Let’s start by loading up on a few litres of that oh-so-sugary, chemical filled and utterly devoid of any nutritional benefit dreck we call soda pop. 4 for $5. Such a deal.
Oh look – there’s some loaded-with-goodness “Enriched White Bread” for $1.99 .
And check that out –it’s that plastic in a tub otherwise known as “I Can’t Believe it’s Not Butter”. Don’t come too close to it with a match – you could cause a nuclear meltdown.
Over here… grab some of that jammed-with-air and other assorted fillers ice-cream on sale for $4.99. And how about some of that no name salad dressing — the one that checks in at 15 grams of fat in a tablespoon. Yee haw. Just screams “clogged arteries”, doesn’t it? But hey, it’s on sale. It must be good, right?
Just like the sad little sheep that most people are, you baa-baa check the ads once a week, baa-baa make up your shopping lists and baa-baa head to the big box grocery store.
You think you’re making the decisions about what to buy and what to eat.
You’re really just a puppet in the hands of the corporate behemoths and the advertising geniuses.

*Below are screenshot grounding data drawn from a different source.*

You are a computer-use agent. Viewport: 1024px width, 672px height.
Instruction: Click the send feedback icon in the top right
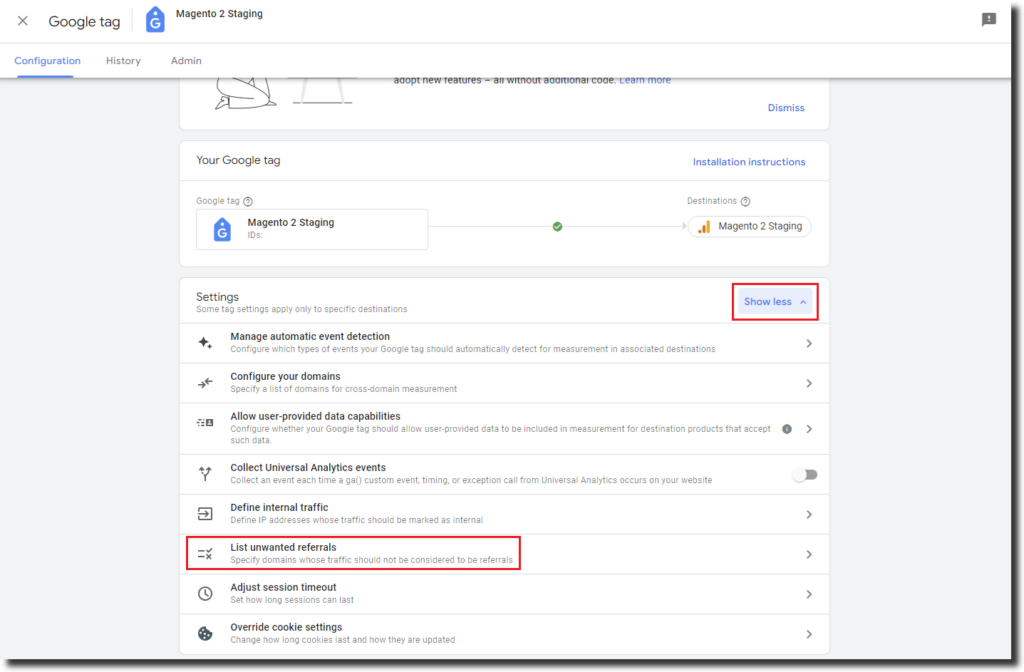click(989, 20)
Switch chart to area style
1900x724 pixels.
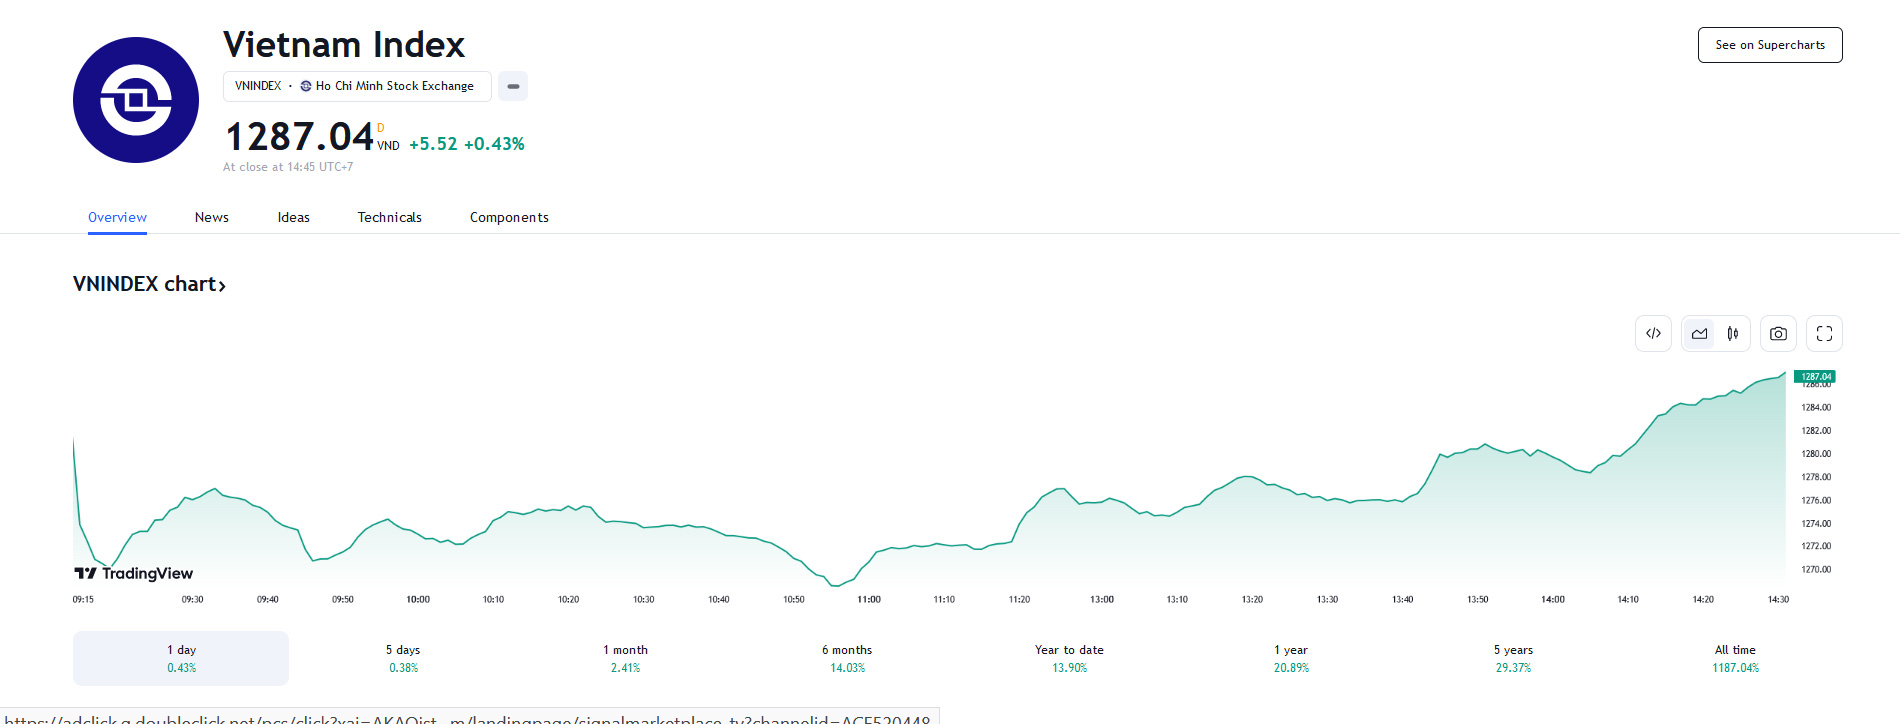click(1699, 334)
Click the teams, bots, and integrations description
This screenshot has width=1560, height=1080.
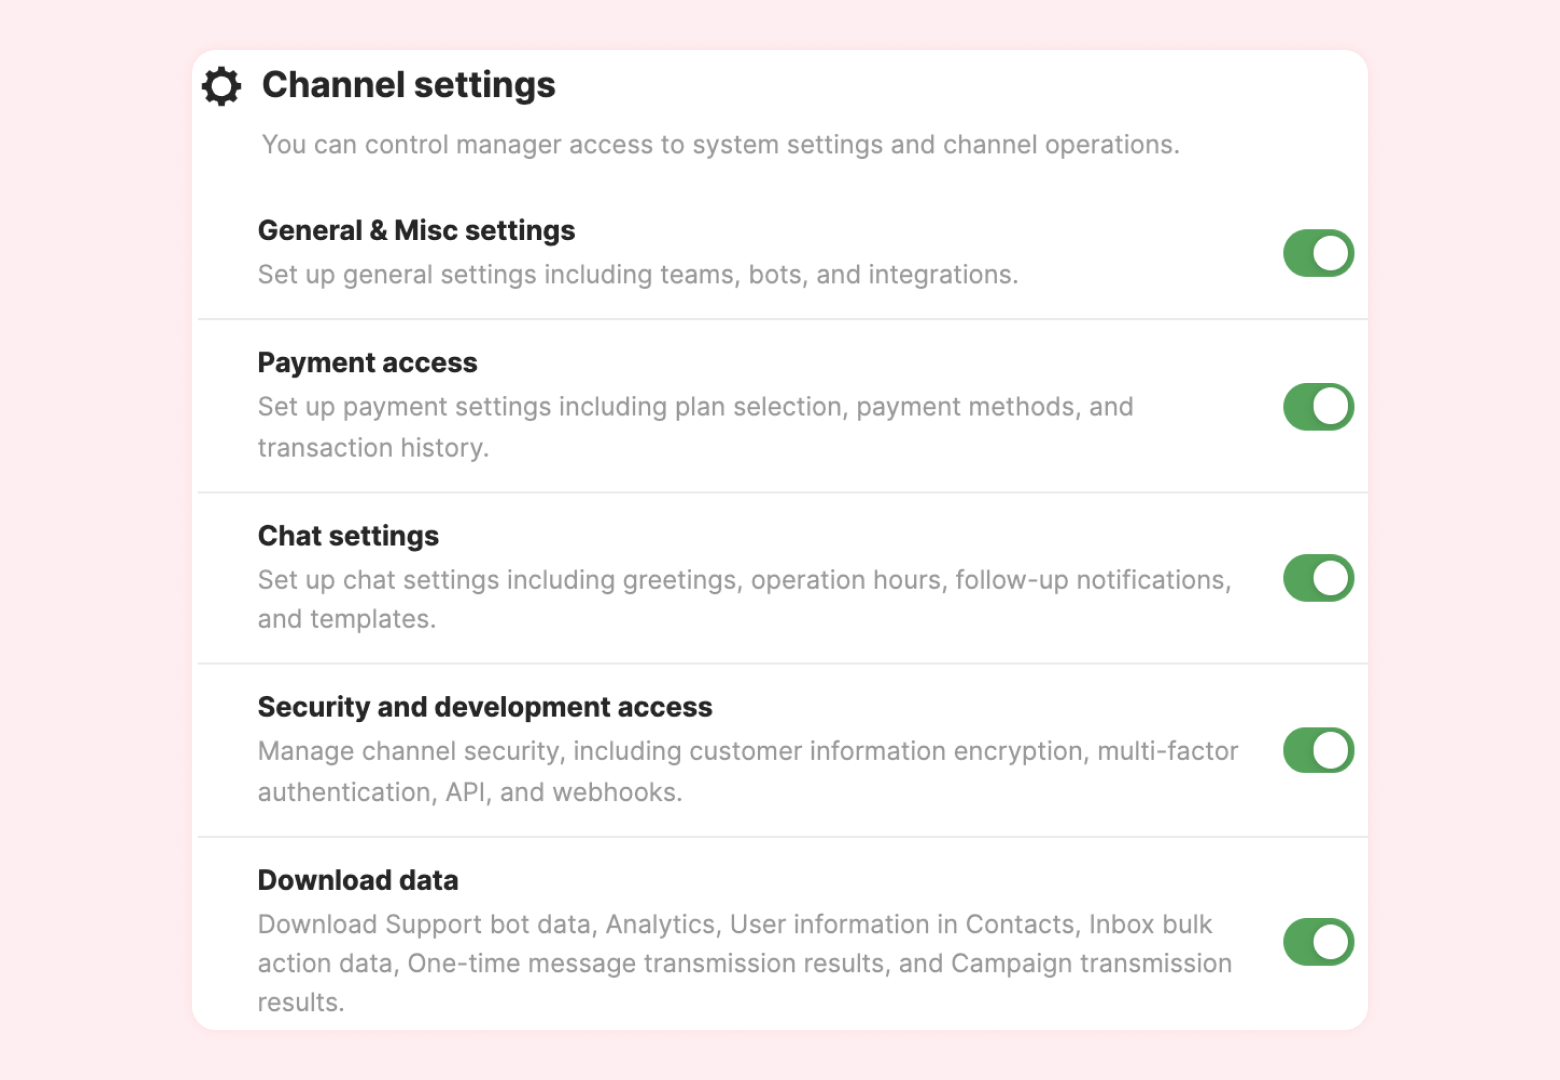pos(637,275)
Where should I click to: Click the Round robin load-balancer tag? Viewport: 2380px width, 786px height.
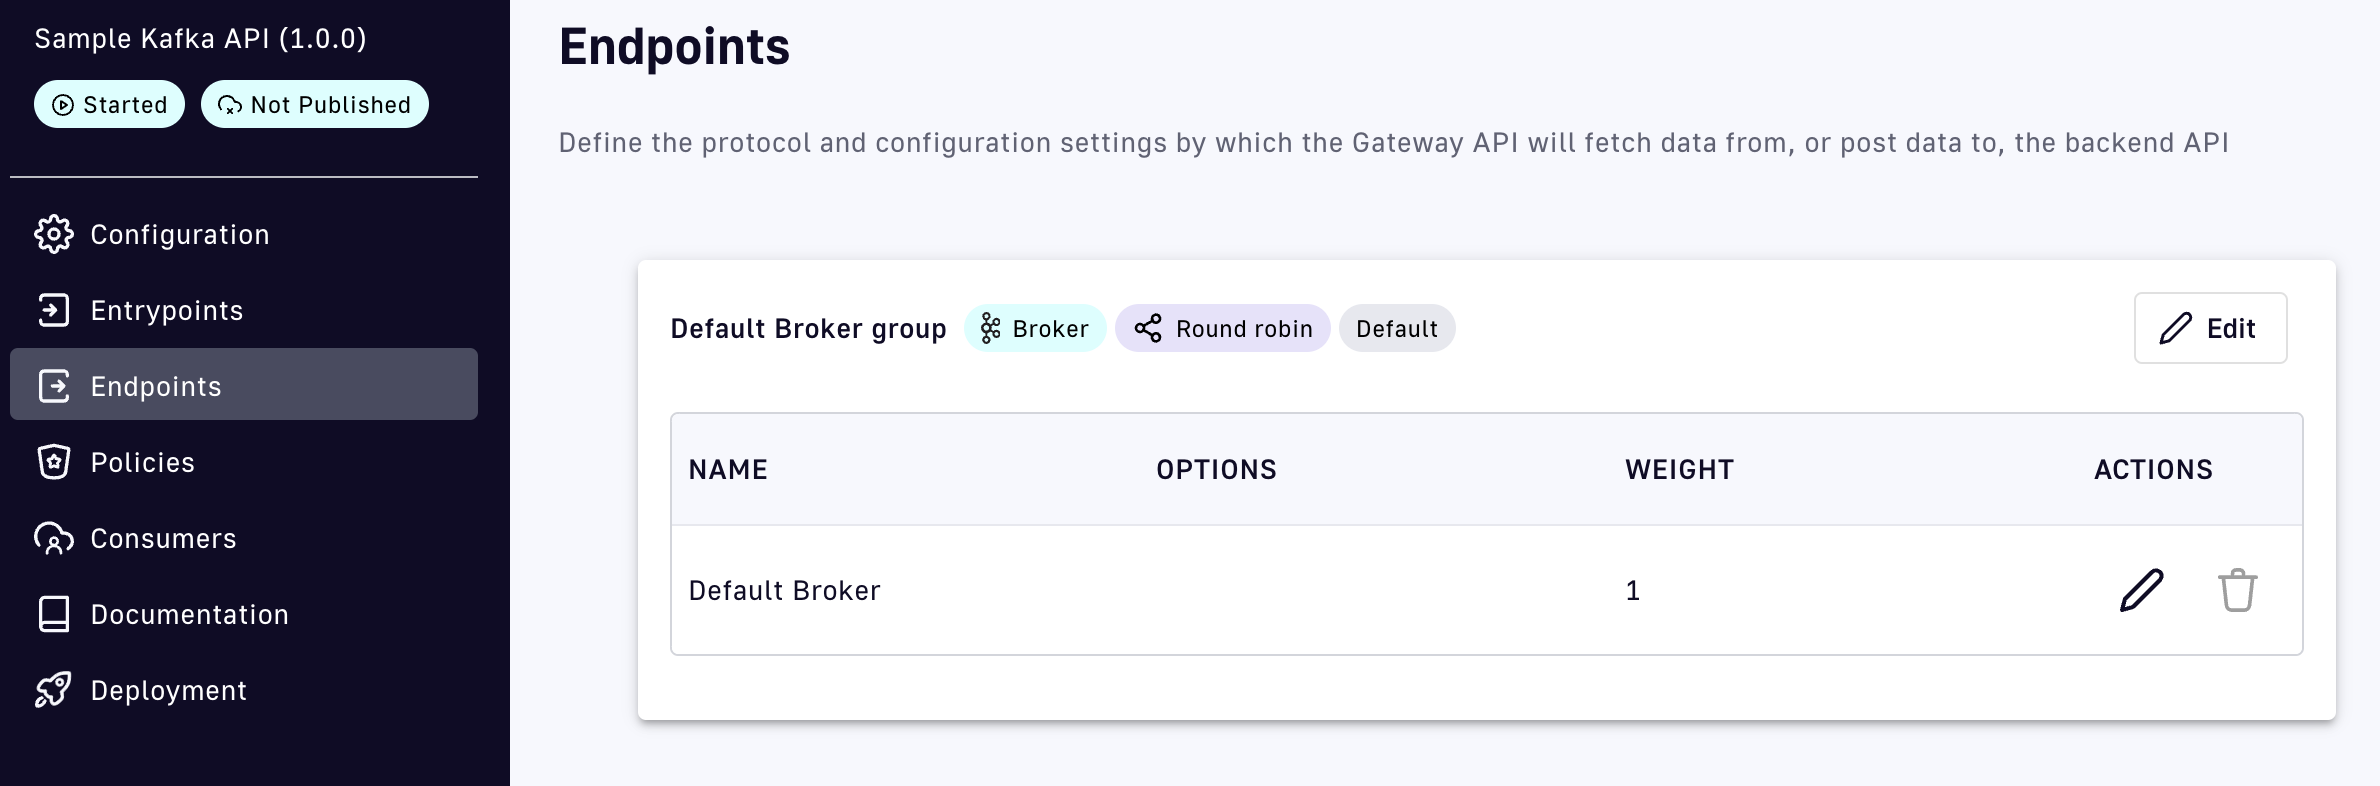(1222, 328)
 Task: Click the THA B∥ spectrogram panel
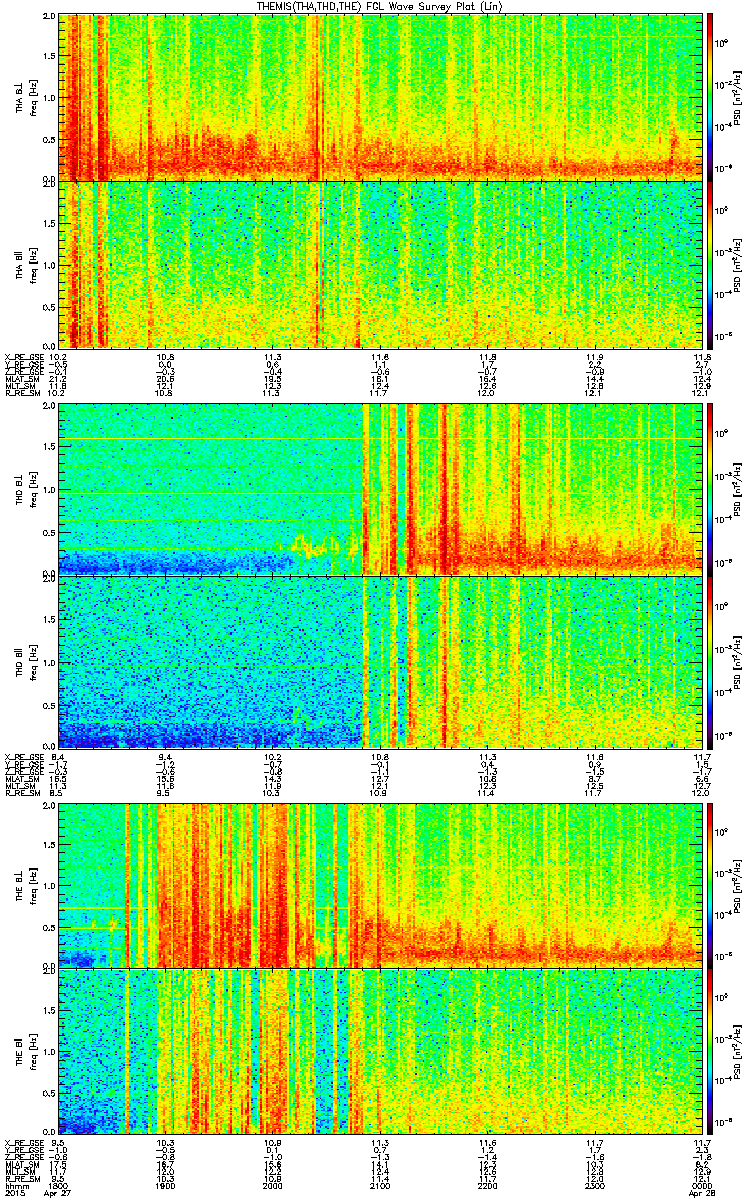[383, 263]
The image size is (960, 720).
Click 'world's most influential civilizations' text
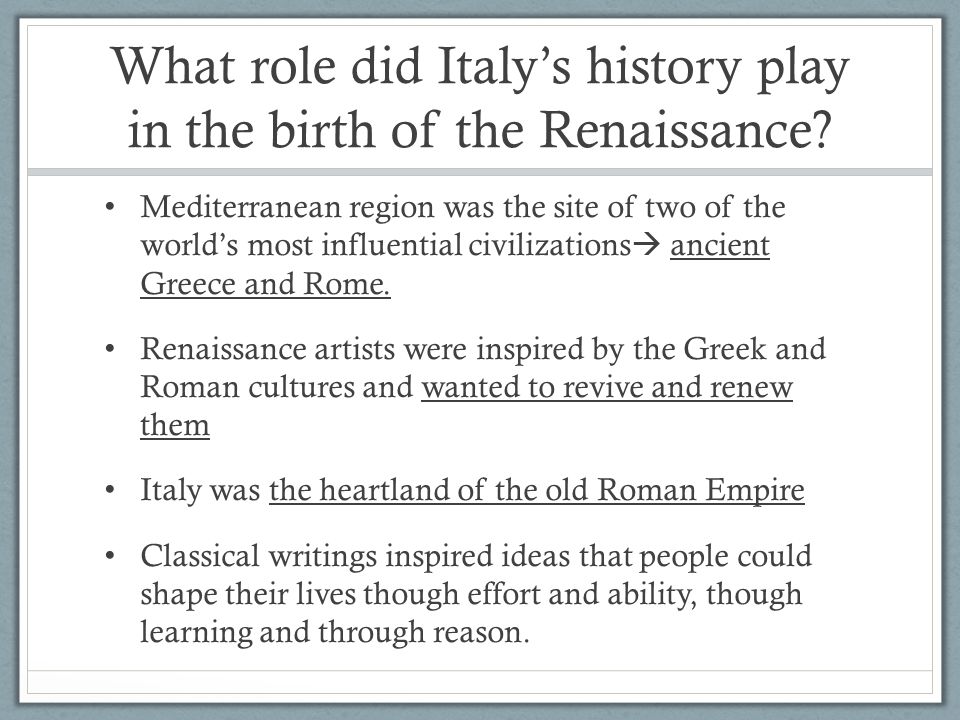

Those big nasty food giants don’t WANT you to be healthy.
It is not in their BEST INTERESTS for you to be healthy. Just like a crystal meth
dealer on the east side of whatever city you live in (crime heads east, it’s a fact)… these
people want to hook you and your kids on sugar, bad carbs and fat. In other words, CRAP. And we are a generation of people hooked on the worst crap imaginable.
Candy, chips, sugar-coated cereal, twinkies, ding-dongs and ho-ho’s… you name it, we buy it and shove it into our mouths. And then we go back to the store next week and buy more, and shove that into our mouths. It’s a terrifying vicious cycle that will never end until all the sheep finally wake up and knock some sense into their little sheep brains.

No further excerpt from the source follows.